Science解析熱點基因組編輯工具

　　近來，Cas9酶作為一種有力的新基因組編輯工具，引起了人們極大的研究熱情。現在加州大學伯克利分校的研究人員，首次成像了這種酶的精細三維結構，這一成果無疑會進一步提高Cas9的應用價值。文章于二月六日發表在Science雜志上。

　　加州大學的生化學家Jennifer Doudna和生物物理學家Eva Nogales領導研究團隊，使用X射線晶體衍射技術，獲得了兩種主要Cas9酶的晶體結構，分辨率達到了2.6和2.2 ?。隨后研究團隊通過單顆粒電鏡向人們展示了，Cas9搭檔引導RNA與目標DNA相互作用的機制。這一結果可以幫助人們對Cas9酶進行改良，使其更適合基礎研究和基因工程。

　　“我們在X射線晶體衍射和電鏡單顆粒分析的幫助下發現，Cas9蛋白單獨存在時處于非活性狀態，但與引導RNA結合后，它的三維結構會經歷劇烈的改變，允許Cas9與目標DNA結合。” Nogales說。

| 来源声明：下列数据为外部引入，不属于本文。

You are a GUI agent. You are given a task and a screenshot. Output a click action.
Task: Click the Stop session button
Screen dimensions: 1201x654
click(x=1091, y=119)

　　“獲得兩種主要Cas9的高分辨率結構之后，我們可以開始理解這類細菌酶的演化，” Doudna說。“我們看到在催化區域之外，這兩種結構差異很大。這種有趣的結構靈活性可以解釋Cas9為何能夠使用不同種類的引導RNA。我們可以在此基礎上設計不影響其功能的小Cas9變體，這對于一些基因組工程應用非常重要。”

　　細菌一直在和病毒或入侵核酸(質粒)進行斗爭，為此它們采用了多種防御機制。以CRISPR序列為核心的適應性核酸免疫系統就是其中之一。在CRISPR和CRISPR相關蛋白(Cas)的幫助下，細菌可以在小RNA分子的引導下，靶標和沉默入侵者遺傳信息的關鍵部分。

　　Cas9是一類受RNA引導的細菌內切酶，被II型CRISPR系統用來識別和剪切特定的雙鏈DNA。人們已經開始利用Cas9在許多真核生物中進行基因組編輯和基因調控。然而，這一技術還沒有充分發揮出它的潛力，因為人們還不清楚Cas9靶標DNA的結構基礎。

　　研究人員在鏈球菌(Streptococcus pyogenes)和放線菌(Actinomyces naeslundii)中解析了Cas9蛋白(SpyCas和AnaCas9)的三維晶體結構。他們發現盡管這些蛋白催化區域外的結構有顯著差異，但Cas9家族的成員具有相同的核心結構，這一結構可以裂開兩瓣形成鉗狀。當引導RNA與Cas9結合后，可以使其形成與DNA結合的界面，將Cas9激活。

　　“我們發現，引導RNA對Cas9轉變為活性狀態非常重要，”文章的作者之一David Taylor說。“研究顯示，我們在使用這一技術時，除了序列互補性，還應道考慮到引導RNA的其它特性。”